LOS ANGELES RAMS

Fervor en Los Angeles: 171.000 entradas en pretemporada

Dos encuentros de medio mentira en agosto han servido para disipar todas las dudas que podría haber sobre el retorno de los Rams a California.

Fervor en Los Angeles: 171.000 entradas en pretemporada
Stephen Dunn Getty Images

Cuando los Rams aterrizaron en Los Angeles lo hicieron con ciertos nervios. La liga aprobó el movimiento desde Saint Louis, y las expectativas eran altas, pero quien más quien menos albergaba algunas dudas sobre un mercado que llevaba 21 años sin football profesional, precisamente desde que los Rams se fueron en 1995.

Pues bien: esas dudas están completamente disipadas.

En dos partidos de pretemporada el Coliseum de Los Angeles, casa provisional de los Rams hasta que su nuevo hogar en Inglewood sea inaugurado en un par de años, se han vendido 171.000 entradas que han dado energía, luz, color y calor a unas gradas entregadas a la NFL. 

La pretemporada de la NFL es dura de seguir para los aficionados, con muchos minutos dedicados a jugadores suplentes o, peor aún, a muchos que ni estarán en las plantillas finales. Además, la intensidad no es la misma que en los partidos oficiales, y un encuentro de football sin intensidad tiende a cero de interés más rápido que inmediatamente.

Sin embargo, es obvio que en Los Angeles tenían hambre de NFL. Mucha. Porque no sólo se han encargado de ir al estadio, de comprar las entrada, sino que, por ejemplo, se ven escenas como el público haciendo la ola... ¡en el cuarto cuarto! O disfrutando con un sack de un jugador reserva, casi anónimo, de su equipo ante el tercer o cuarto ataque de sus rivales. Casi nada.

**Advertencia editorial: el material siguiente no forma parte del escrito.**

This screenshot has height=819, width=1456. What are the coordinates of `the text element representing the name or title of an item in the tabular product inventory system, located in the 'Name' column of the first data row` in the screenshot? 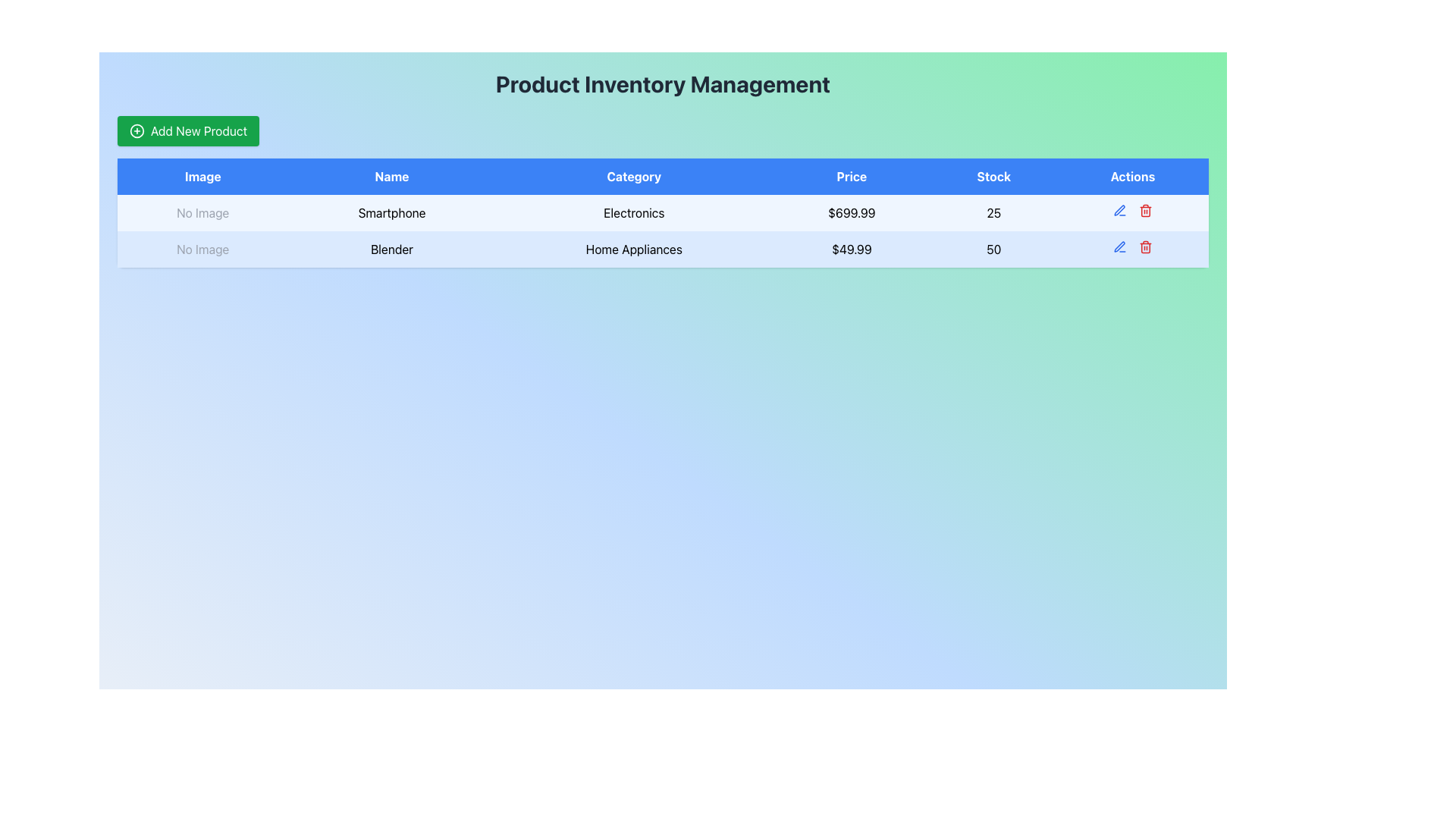 It's located at (392, 213).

La llegada a Los Angeles de la NFL lleva anunciándose lustros. El segundo mercado más importante de los Estados Unidos lo merecía. Pero quedaba el gusanillo de la duda en las oficinas de la liga sobre si aún quedarían suficientes aficionados con ganas de adoptar un equipo como propio y gastar lo necesario, en entradas, televisión, merchadising y productos del estadio como para poder mantener el tinglado. Pues bien, si eso ha sido así en dos partidos de pretemporada, las señales no pueden ser más positivas al respecto.